O isolamento forçado pela pandemia fez reaparecerem, entre as crianças lá de casa, jogos de cartas que andavam meio esquecidos. Um deles é o tradicional Jogo do Mico, que dispensa maiores apresentações. O outro é o Uno, criação mais moderna, na qual vence quem se livrar primeiro de todas as suas cartas. E, junto com os carteados, surgiram também divergências em relação a certas regras, o que, eventualmente, descamba para acirradas discussões.
Engana-se quem acredita que a vitória no Jogo do Mico depende apenas de sorte. Os menos ingênuos sabem que há alguns estratagemas lícitos, historicamente empregados para passar adiante a carta com o temido macaquinho, o solteirão do baralho. Dentre os truques mais conhecidos está deixar a carta do mico em altura ligeiramente elevada em relação às demais, mais acessível ao oponente, fazendo-o apanhá-la quase que de forma inconsciente.
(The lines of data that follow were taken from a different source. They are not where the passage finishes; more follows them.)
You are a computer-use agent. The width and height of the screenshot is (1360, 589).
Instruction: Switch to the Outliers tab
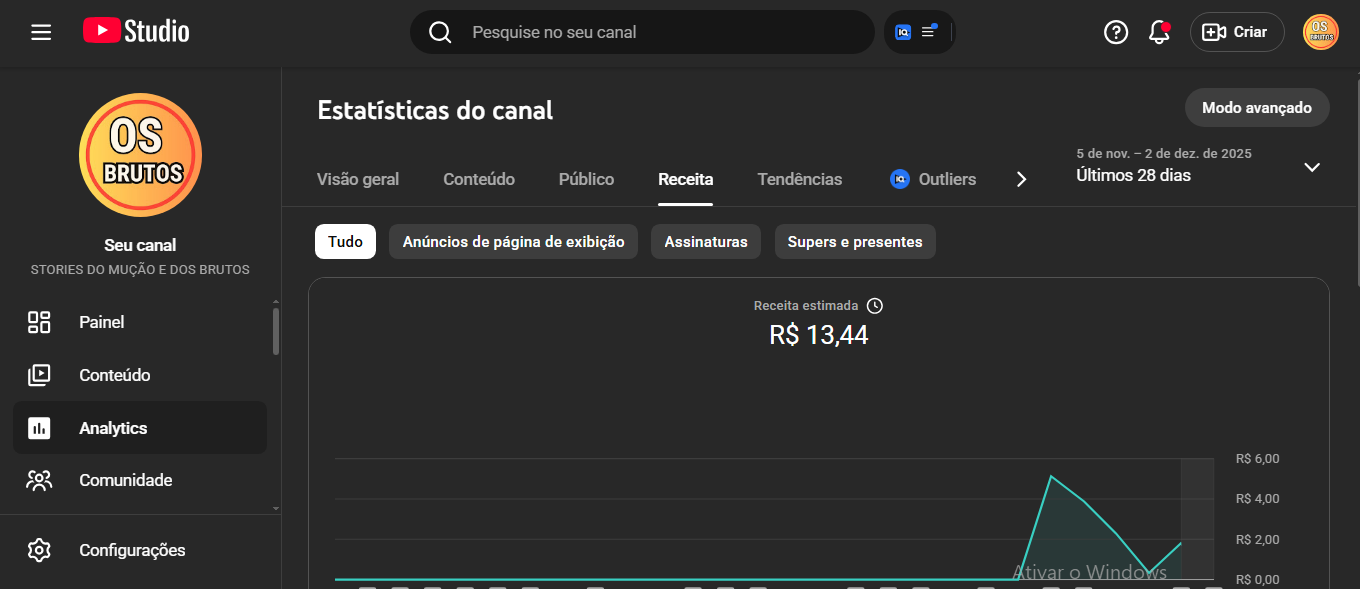pos(933,180)
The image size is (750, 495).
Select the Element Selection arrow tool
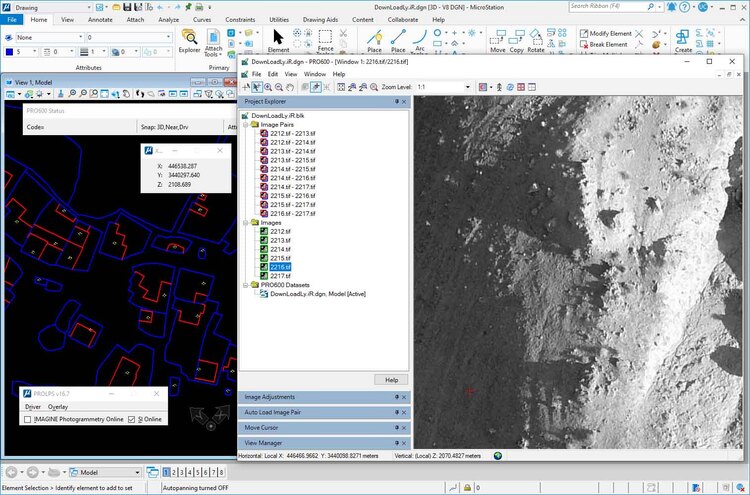coord(279,38)
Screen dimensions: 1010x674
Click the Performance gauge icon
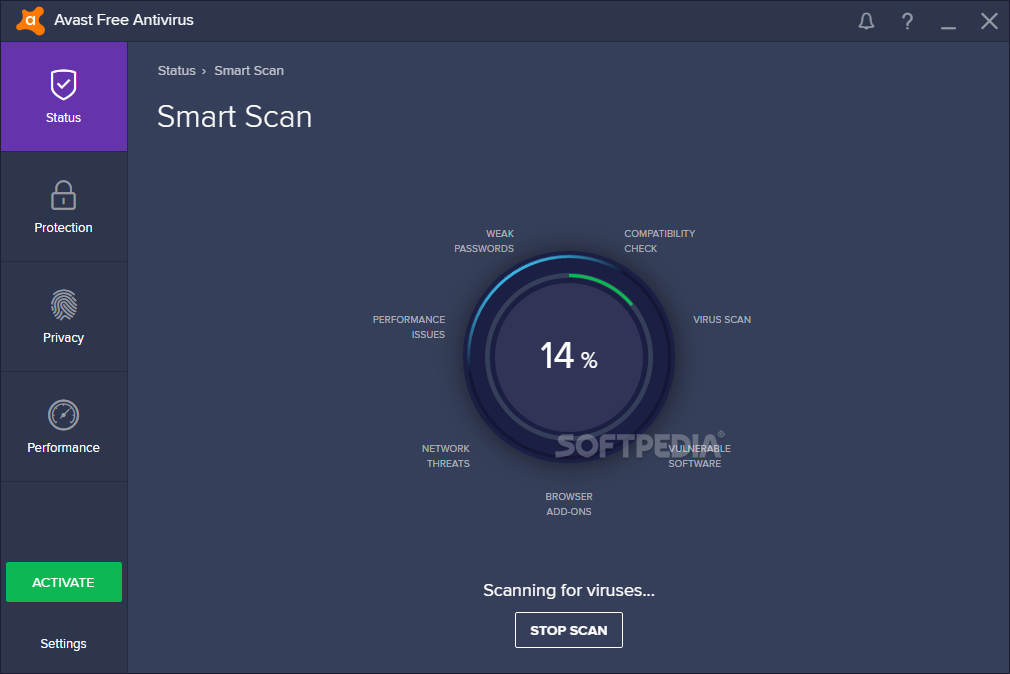coord(63,415)
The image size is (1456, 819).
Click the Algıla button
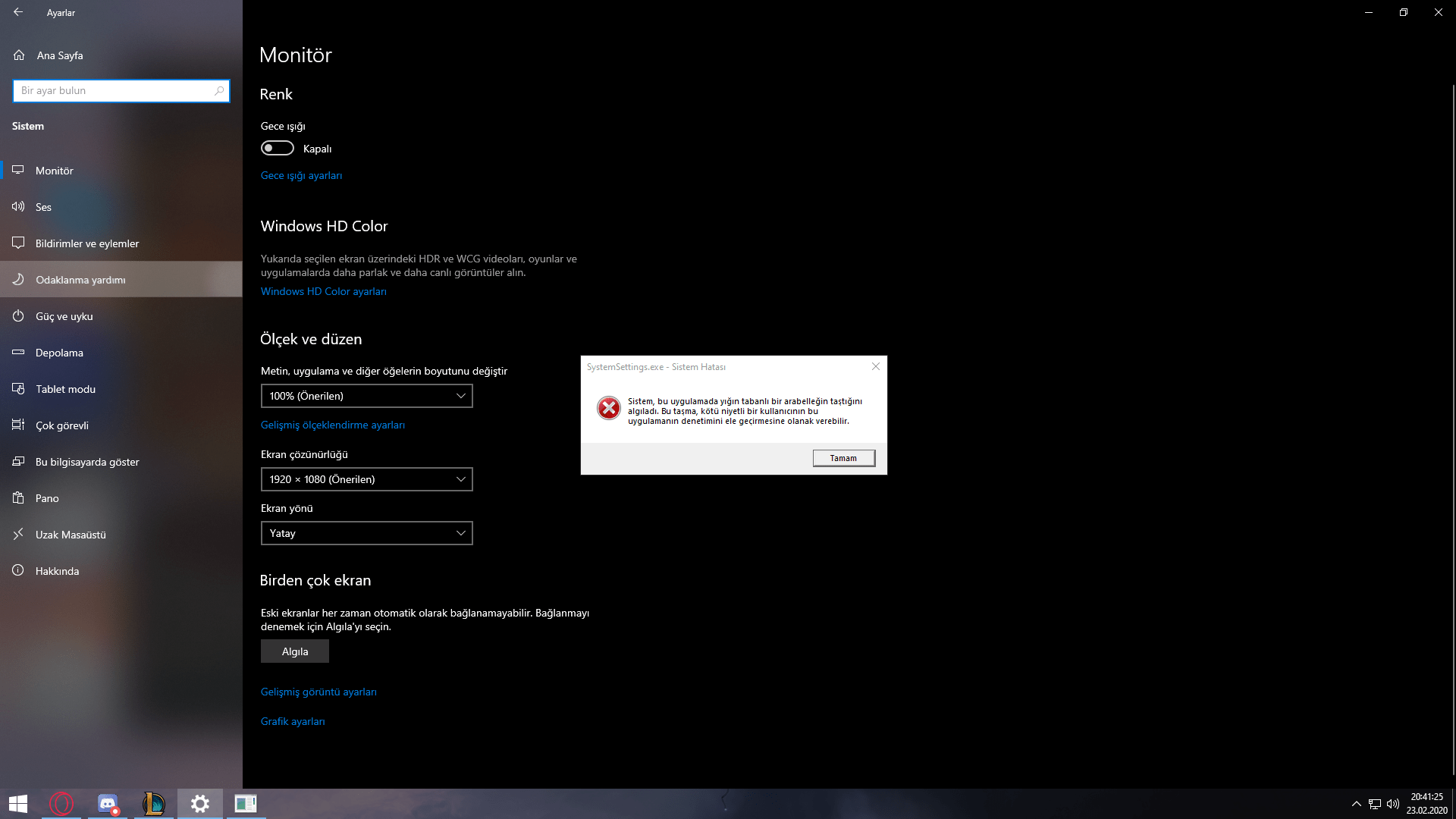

Contudo, por tratar-se de um embuste antigo, já muito batido, pode gerar efeito oposto ao desejado. Se a mesa estiver ocupada por jogadores mais tarimbados, o truque servirá apenas para alertálos da localização do mico. Lá em casa, a esta altura do isolamento social, todos já conhecem bem o macete e, inclusive, aplicam-no ao contrário: elevam cartas com outros bichos, para confundir os oponentes.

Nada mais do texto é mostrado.